Canada charges naval intelligence officer with espionage

Story highlights

  • Sub-Lt. Jeffrey Paul Delisle gave information to "a foreign entity," police say
  • He worked at a facility that gathered information on warships
  • There is no official word on who he is suspected of giving information to
Canadian police have charged a naval intelligence officer with leaking government secrets to "a foreign entity," the first time such charges have been laid under a secrecy law passed in Canada after the September 11, 2001, terrorist attacks.
Sub-Lt. Jeffrey Paul Delisle is charged with breach of trust and communicating safeguarded information to "a foreign entity" without lawful authority, police said. Delisle is set to appear in a Halifax, Nova Scotia, courtroom for a bail hearing on January 25. The charges carry a maximum sentence of life in prison.

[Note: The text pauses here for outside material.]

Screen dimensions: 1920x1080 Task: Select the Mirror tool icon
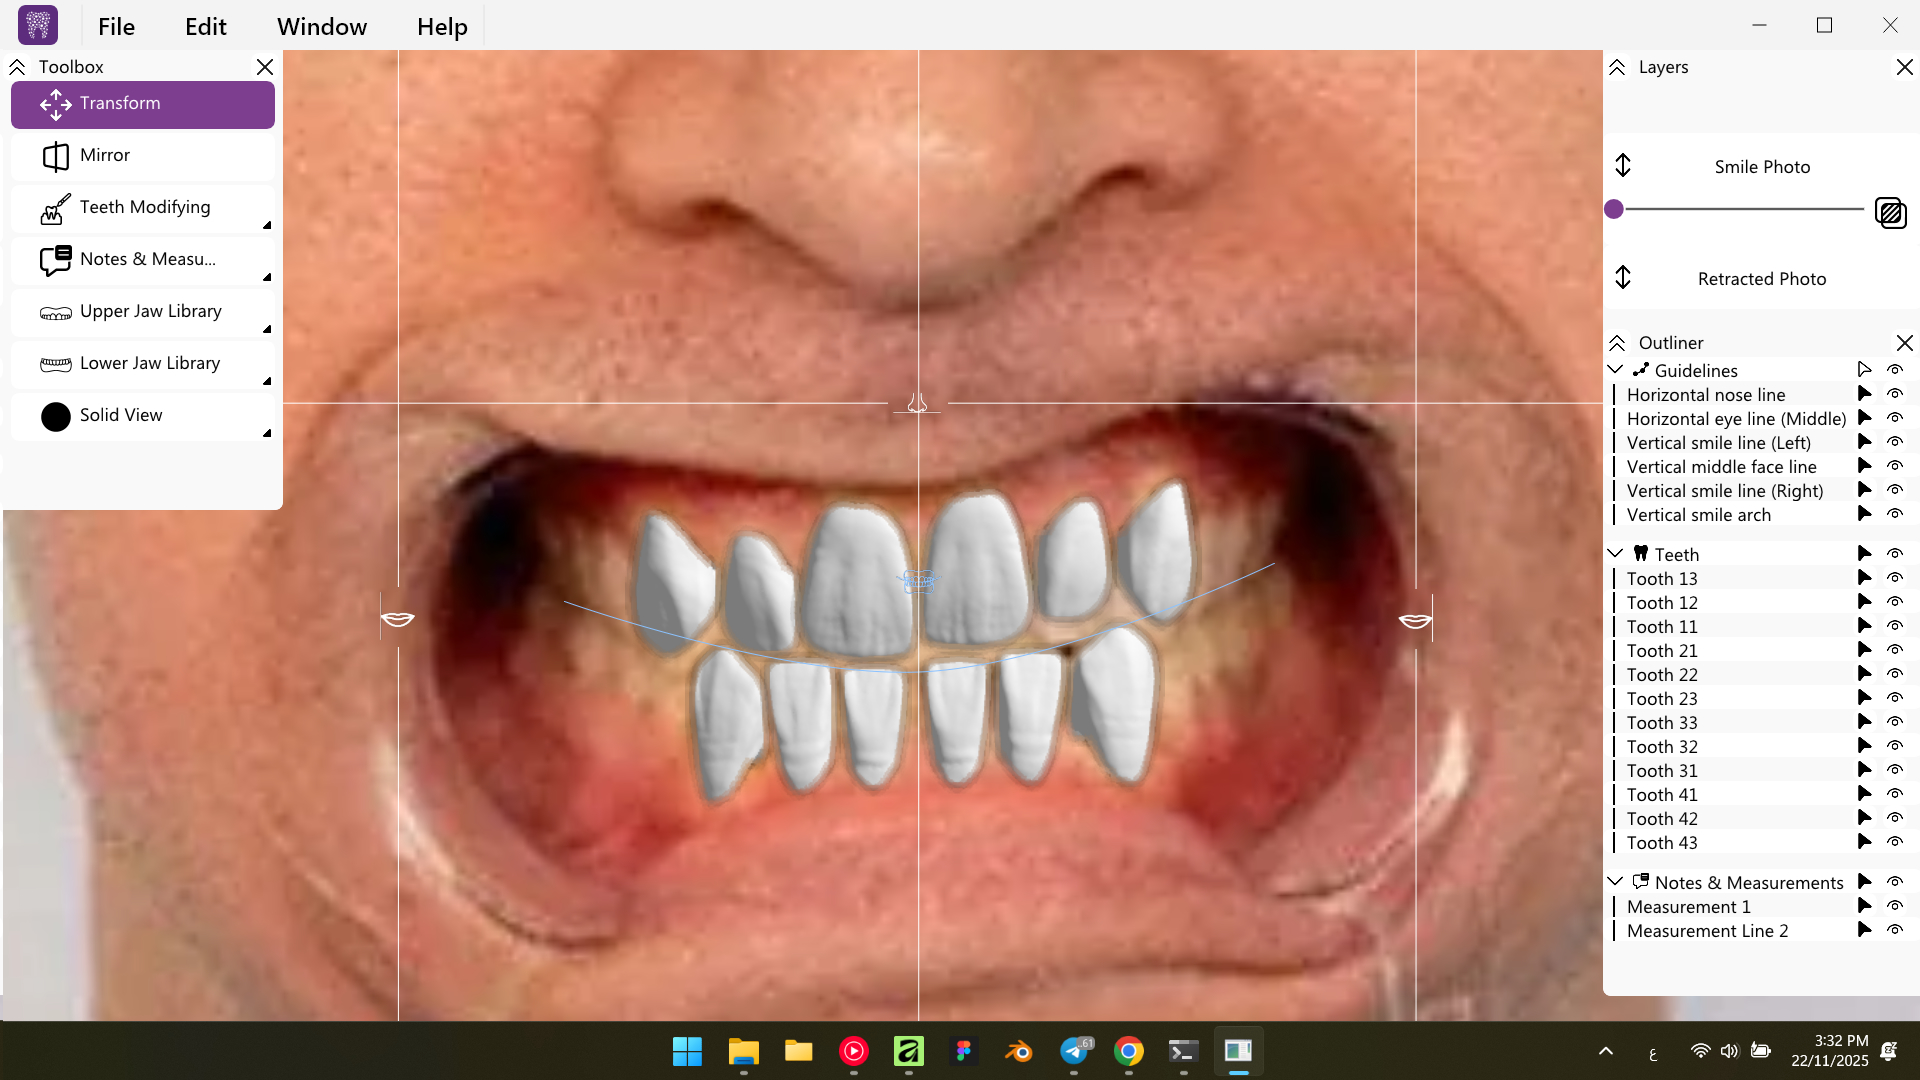tap(55, 156)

In a statement released to CNN, Royal Canadian Mounted Police Commissioner Bob Paulson wrote, "Notwithstanding the seriousness of these charges, the RCMP is not aware of any threat to public safety at this time from this situation. This investigation demonstrates that Canada is not immune to threats posed by foreign entities wishing to undermine Canadian sovereignty."
Delisle, 40, has extensive experience working at the Royal Canadian Navy's HMCS Trinity center in Halifax, police said. The facility receives and analyzes information on warships. This information is often shared with allies, including the United States.
"Let me assure you our allies have full confidence in Canada," Defense Minister Peter MacKay told reporters in Ottawa.
He refused to confirm reports that Russia was on the receiving end of any of the secret information the naval officer is accused of passing on.
"I am not going to play Clue," he said.
However, CTV News in Canada is reporting that Russia was indeed the alleged recipient of the sensitive information over a period of a few years. CTV reported that the information could have included reports on allies including the United States.